Re: Perform streaming logical transactions by background workers and parallel apply - Mailing list pgsql-hackers

From Amit Kapila
Subject Re: Perform streaming logical transactions by background workers and parallel apply
Date
Msg-id CAA4eK1+z=xGfC11u_H6tWiaeNCo3g0hW3+5k8RBzYTR6avQ4UA@mail.gmail.com
Whole thread Raw
In response to RE: Perform streaming logical transactions by background workers and parallel apply  ("houzj.fnst@fujitsu.com" <houzj.fnst@fujitsu.com>)
Responses RE: Perform streaming logical transactions by background workers and parallel apply
List pgsql-hackers
On Mon, Nov 7, 2022 at 6:49 PM houzj.fnst@fujitsu.com
<houzj.fnst@fujitsu.com> wrote:
>
> On Friday, November 4, 2022 7:45 PM Amit Kapila <amit.kapila16@gmail.com> wrote:
> > 3.
> > apply_handle_stream_start(StringInfo s)
> > {
> > ...
> > + if (!first_segment)
> > + {
> > + /*
> > + * Unlock the shared object lock so that parallel apply worker
> > + * can continue to receive and apply changes.
> > + */
> > + parallel_apply_unlock(winfo->shared->stream_lock_id);
> > ...
> > }
> >
> > Can we have an assert before this unlock call that the lock must be
> > held?
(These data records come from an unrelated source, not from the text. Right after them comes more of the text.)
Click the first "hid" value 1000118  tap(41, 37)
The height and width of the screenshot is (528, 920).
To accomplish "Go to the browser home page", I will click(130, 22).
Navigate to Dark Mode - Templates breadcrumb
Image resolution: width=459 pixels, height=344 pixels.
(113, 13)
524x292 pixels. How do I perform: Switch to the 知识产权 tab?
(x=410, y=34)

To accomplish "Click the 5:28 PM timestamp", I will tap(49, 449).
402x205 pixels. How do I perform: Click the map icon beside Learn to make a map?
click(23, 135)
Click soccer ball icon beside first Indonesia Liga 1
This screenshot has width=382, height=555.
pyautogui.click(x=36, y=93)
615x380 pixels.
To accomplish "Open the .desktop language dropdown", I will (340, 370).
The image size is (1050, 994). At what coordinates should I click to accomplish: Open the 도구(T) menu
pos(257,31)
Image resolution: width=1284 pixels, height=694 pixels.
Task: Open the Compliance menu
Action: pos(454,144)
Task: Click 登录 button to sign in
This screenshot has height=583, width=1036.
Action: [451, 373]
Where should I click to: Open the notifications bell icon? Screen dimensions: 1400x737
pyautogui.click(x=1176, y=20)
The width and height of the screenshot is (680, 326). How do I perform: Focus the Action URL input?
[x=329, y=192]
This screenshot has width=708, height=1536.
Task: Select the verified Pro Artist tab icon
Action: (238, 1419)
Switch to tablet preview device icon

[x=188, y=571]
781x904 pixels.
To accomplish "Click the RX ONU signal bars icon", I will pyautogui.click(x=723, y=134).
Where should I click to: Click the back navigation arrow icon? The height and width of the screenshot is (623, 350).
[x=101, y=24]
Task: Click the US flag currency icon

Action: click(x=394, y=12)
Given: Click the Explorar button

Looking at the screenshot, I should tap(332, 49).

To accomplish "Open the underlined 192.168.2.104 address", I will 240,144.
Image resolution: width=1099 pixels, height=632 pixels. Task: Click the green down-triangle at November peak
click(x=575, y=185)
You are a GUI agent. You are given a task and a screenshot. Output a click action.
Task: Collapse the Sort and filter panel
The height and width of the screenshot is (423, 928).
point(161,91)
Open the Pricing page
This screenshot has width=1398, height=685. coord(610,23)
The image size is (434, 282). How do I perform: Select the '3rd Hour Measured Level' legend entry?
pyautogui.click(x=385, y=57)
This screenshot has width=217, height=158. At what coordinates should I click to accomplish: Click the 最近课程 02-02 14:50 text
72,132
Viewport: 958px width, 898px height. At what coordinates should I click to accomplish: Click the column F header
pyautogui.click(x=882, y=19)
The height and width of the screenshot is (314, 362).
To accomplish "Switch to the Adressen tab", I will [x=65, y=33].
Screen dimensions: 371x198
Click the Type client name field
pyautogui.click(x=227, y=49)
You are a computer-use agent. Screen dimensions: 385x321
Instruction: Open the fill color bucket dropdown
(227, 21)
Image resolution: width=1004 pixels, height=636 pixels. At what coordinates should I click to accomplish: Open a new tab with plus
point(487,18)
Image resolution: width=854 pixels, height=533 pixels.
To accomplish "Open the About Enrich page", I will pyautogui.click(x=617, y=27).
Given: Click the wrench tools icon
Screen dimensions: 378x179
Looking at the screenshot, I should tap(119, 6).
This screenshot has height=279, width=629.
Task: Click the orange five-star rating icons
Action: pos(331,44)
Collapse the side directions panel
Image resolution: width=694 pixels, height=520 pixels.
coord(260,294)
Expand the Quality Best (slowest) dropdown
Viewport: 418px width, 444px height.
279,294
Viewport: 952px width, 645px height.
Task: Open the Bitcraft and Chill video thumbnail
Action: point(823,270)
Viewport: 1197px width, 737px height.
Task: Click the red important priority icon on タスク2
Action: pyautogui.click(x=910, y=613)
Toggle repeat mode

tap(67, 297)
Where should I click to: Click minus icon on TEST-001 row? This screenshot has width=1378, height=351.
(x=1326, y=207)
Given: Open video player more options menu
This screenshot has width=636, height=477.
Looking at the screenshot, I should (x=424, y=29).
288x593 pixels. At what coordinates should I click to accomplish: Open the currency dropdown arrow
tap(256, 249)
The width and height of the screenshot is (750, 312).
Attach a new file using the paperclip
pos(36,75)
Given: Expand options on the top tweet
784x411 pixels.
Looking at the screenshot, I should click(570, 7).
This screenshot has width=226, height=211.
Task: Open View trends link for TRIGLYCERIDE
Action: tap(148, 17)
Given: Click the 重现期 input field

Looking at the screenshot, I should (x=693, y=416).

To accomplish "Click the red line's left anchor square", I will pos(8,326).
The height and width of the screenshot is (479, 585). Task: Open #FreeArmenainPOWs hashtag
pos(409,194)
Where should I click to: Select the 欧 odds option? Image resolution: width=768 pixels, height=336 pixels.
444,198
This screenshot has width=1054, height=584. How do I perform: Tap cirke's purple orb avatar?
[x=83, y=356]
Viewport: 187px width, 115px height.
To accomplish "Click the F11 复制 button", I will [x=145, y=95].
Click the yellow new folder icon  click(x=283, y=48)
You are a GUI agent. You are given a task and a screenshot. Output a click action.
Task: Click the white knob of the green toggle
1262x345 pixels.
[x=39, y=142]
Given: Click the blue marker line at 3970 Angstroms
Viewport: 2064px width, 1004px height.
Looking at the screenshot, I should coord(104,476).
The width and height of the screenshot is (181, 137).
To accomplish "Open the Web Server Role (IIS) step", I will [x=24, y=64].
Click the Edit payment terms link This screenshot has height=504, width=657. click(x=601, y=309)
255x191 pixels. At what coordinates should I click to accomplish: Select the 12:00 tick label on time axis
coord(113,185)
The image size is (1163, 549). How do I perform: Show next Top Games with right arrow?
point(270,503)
Similarly, if there are other places then we can have assert
> > there as well.
>
> It seems we don't have a standard API can be used without a transaction.
> Maybe we can use the list ParallelApplyLockids to check that ?
>

Yeah, that occurred to me as well but I am not sure if it is a good
idea to maintain this list just for assertion but if it turns out that
we need to maintain it for a different purpose then we can probably
use it for assert as well.

Few other comments/questions:
=========================
1.
apply_handle_stream_start(StringInfo s)
{
...

+ case TRANS_PARALLEL_APPLY:
...
...
+ /*
+ * Unlock the shared object lock so that the leader apply worker
+ * can continue to send changes.
+ */
+ parallel_apply_unlock(MyParallelShared->stream_lock_id, AccessShareLock);

As per the design in the email [1], this lock needs to be released by
the leader worker during stream start which means it should be
released under the state TRANS_LEADER_SEND_TO_PARALLEL. From the
comments as well, it is not clear to me why at this time leader is
supposed to be blocked. Is there a reason for doing differently than
what is proposed in the original design?

2. Similar to above, it is not clear why the parallel worker needs to
release the stream_lock_id lock at stream_commit and stream_prepare?

3. Am, I understanding correctly that you need to lock/unlock in
apply_handle_stream_abort() for the parallel worker because after
rollback to savepoint, there could be another set of stream or
transaction end commands for which you want to wait? If so, maybe an
additional comment would serve the purpose.

4.
The leader may have sent multiple streaming blocks in the queue
+ * When the child is processing a streaming block. So only try to
+ * lock if there is no message left in the queue.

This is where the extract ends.